*** Opening TASK MATERIAL ***

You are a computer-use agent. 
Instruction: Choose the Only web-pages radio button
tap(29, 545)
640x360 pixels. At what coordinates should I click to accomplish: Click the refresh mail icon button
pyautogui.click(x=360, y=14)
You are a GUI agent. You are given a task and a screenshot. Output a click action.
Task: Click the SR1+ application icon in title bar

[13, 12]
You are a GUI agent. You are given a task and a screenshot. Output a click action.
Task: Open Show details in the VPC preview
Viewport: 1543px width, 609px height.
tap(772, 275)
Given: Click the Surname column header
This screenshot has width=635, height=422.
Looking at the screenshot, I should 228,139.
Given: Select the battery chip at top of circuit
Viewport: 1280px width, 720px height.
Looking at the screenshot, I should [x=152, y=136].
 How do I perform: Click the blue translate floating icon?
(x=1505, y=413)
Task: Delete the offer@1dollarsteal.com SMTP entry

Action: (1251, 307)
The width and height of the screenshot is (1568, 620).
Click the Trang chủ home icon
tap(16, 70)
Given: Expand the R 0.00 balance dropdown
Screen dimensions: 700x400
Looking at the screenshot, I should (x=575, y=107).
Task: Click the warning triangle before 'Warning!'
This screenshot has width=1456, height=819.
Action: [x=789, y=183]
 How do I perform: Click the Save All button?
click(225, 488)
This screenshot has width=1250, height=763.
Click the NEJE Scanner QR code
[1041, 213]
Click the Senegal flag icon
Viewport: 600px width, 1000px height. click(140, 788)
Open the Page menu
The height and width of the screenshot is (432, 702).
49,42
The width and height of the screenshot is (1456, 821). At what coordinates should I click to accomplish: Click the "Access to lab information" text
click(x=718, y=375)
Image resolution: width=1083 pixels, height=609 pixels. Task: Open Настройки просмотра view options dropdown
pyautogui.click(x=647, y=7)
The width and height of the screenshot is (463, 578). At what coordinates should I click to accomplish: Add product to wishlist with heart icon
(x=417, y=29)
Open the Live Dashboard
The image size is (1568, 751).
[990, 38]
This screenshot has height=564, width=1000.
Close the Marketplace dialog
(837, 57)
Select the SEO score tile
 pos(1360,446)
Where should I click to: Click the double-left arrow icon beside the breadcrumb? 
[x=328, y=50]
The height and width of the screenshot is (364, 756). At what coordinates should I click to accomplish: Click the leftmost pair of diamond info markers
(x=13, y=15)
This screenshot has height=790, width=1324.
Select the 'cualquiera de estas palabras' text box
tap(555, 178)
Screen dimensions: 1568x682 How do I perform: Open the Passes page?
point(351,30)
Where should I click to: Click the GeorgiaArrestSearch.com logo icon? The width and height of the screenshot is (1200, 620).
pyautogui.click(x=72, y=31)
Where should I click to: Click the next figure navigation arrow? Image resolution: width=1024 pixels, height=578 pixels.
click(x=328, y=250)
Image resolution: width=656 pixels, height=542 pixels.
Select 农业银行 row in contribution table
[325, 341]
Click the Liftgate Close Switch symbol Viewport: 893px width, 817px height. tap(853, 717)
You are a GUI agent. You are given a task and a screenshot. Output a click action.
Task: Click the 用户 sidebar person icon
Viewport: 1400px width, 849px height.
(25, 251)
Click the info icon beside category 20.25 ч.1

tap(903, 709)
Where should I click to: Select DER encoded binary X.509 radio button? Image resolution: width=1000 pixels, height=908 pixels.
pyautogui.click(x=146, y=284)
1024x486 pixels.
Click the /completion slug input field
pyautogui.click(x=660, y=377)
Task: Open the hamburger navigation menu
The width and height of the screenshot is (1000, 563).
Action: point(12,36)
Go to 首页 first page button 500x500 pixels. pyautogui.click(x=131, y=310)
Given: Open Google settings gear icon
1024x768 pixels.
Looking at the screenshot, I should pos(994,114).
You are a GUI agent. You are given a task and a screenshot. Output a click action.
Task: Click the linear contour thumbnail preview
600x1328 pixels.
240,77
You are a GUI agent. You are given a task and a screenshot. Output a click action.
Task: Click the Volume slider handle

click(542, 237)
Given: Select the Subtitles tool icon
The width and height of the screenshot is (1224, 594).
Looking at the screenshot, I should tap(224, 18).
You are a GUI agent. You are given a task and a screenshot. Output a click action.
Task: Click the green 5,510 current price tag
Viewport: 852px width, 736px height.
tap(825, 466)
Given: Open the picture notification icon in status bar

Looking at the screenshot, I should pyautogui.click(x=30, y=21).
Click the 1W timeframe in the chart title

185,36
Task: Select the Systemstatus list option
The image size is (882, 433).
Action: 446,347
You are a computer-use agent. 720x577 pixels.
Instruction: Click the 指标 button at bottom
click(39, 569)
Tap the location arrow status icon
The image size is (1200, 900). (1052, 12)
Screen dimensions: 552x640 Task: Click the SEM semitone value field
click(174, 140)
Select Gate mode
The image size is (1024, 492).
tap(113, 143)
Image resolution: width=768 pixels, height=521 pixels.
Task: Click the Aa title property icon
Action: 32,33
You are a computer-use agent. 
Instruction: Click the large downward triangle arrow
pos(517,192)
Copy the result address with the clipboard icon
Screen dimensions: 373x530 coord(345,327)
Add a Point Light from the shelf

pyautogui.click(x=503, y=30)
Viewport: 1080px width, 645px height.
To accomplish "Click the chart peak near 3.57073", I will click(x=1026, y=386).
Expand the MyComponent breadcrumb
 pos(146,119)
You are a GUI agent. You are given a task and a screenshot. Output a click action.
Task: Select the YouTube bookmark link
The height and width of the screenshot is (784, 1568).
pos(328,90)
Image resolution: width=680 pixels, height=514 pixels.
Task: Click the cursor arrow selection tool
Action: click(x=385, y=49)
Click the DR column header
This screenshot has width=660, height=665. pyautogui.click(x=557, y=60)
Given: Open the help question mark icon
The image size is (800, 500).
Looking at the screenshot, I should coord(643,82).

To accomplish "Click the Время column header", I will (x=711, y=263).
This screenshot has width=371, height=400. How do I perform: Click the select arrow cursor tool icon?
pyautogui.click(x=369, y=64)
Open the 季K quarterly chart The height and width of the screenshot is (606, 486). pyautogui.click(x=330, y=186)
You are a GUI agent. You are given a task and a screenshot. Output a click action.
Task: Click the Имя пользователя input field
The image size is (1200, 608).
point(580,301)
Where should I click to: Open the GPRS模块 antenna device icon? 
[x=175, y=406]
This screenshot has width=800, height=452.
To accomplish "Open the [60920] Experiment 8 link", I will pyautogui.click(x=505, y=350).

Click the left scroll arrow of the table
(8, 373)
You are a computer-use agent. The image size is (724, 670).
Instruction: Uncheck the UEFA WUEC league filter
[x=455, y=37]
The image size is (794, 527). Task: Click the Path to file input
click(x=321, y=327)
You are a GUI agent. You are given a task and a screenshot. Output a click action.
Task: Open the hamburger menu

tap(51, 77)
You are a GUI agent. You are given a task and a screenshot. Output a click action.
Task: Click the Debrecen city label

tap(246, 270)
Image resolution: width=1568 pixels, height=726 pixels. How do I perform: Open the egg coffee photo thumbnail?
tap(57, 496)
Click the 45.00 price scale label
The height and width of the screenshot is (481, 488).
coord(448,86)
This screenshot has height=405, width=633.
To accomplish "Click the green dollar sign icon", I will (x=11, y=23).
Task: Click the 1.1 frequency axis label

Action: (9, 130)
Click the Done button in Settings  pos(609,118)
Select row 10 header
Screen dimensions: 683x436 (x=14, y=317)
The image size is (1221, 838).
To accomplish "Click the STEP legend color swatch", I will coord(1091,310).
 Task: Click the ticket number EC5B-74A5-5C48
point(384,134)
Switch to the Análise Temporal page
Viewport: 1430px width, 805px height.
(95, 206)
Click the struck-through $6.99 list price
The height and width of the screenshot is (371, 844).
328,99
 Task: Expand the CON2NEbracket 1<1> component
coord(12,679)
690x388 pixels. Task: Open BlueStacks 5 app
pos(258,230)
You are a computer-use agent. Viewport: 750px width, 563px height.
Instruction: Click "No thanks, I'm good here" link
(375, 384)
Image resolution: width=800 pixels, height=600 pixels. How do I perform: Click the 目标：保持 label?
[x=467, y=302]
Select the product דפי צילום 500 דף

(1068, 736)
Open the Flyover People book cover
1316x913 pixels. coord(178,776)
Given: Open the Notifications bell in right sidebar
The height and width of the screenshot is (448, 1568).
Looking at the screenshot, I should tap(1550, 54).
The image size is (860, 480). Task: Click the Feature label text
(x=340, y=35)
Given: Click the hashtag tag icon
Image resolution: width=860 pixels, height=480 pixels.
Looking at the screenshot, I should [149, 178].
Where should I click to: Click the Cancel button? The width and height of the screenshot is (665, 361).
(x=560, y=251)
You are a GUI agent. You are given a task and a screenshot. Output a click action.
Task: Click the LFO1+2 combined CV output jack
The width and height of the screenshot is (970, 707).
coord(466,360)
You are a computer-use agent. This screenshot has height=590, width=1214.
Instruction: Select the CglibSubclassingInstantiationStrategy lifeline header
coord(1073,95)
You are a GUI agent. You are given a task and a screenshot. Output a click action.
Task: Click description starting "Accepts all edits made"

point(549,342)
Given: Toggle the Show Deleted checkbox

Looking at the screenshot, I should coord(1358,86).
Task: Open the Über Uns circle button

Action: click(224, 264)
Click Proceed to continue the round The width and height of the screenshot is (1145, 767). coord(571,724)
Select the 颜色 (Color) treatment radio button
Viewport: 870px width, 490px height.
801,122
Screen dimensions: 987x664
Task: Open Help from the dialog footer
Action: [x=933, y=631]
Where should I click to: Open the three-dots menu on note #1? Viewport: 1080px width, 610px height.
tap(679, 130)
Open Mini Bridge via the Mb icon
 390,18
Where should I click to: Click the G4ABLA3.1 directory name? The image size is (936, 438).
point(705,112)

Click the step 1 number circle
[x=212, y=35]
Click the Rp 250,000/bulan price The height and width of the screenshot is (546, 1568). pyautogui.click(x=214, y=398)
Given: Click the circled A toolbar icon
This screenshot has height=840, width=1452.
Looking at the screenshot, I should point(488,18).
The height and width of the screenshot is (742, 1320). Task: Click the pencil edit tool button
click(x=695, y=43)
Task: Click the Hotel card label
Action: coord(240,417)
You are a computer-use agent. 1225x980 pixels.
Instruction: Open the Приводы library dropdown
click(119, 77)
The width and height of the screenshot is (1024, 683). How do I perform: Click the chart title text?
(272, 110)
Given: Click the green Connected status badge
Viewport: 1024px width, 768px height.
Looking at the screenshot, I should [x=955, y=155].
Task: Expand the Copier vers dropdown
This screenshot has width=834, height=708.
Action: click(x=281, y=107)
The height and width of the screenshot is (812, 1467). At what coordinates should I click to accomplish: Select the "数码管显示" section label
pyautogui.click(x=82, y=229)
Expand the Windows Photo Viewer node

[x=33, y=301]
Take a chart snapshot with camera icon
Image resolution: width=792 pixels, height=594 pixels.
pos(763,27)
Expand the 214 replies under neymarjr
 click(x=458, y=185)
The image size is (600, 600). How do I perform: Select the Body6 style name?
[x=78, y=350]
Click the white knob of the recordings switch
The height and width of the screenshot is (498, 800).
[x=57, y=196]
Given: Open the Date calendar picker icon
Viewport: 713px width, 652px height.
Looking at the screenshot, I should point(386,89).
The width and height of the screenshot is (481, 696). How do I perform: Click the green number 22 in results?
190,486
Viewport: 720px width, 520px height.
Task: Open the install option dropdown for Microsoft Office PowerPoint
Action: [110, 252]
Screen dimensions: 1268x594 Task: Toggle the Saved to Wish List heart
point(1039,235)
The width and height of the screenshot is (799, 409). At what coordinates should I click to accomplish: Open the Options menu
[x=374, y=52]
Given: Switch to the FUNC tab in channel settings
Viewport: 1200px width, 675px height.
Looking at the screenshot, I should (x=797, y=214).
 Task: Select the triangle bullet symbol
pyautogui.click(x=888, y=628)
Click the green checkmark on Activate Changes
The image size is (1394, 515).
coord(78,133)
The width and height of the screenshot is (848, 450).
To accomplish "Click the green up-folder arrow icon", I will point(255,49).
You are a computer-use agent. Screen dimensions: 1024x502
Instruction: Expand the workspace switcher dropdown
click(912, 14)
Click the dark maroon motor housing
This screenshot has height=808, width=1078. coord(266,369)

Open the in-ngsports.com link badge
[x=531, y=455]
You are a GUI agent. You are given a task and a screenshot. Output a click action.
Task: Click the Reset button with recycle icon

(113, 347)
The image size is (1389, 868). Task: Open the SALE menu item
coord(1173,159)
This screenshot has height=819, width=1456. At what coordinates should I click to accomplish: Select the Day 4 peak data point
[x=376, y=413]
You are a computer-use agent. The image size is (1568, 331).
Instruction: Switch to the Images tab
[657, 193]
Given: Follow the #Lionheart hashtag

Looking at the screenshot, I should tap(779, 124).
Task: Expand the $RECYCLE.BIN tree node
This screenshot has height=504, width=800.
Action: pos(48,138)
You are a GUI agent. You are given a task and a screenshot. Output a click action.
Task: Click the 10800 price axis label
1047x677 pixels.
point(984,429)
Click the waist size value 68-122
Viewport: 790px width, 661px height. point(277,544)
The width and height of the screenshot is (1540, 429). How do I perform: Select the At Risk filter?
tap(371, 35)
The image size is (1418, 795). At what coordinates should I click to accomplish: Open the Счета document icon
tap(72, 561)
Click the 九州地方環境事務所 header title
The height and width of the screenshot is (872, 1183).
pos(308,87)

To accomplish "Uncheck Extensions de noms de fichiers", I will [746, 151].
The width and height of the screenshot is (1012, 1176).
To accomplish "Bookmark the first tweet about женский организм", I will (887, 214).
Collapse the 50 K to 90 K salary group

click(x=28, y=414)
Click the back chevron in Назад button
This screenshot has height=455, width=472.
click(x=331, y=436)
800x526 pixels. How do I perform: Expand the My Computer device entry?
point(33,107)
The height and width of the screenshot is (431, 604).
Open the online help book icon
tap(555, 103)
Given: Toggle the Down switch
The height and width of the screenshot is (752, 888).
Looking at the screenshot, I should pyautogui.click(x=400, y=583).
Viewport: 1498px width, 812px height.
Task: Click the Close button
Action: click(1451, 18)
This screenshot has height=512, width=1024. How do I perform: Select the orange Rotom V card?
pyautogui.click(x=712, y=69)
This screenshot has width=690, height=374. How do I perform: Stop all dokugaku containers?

*** Closing TASK MATERIAL ***

PROBLEM TO SOLVE: This task asks for the number of lines above that include the string "preview". Respond with that number only.

COMPLETED EXERCISE: 2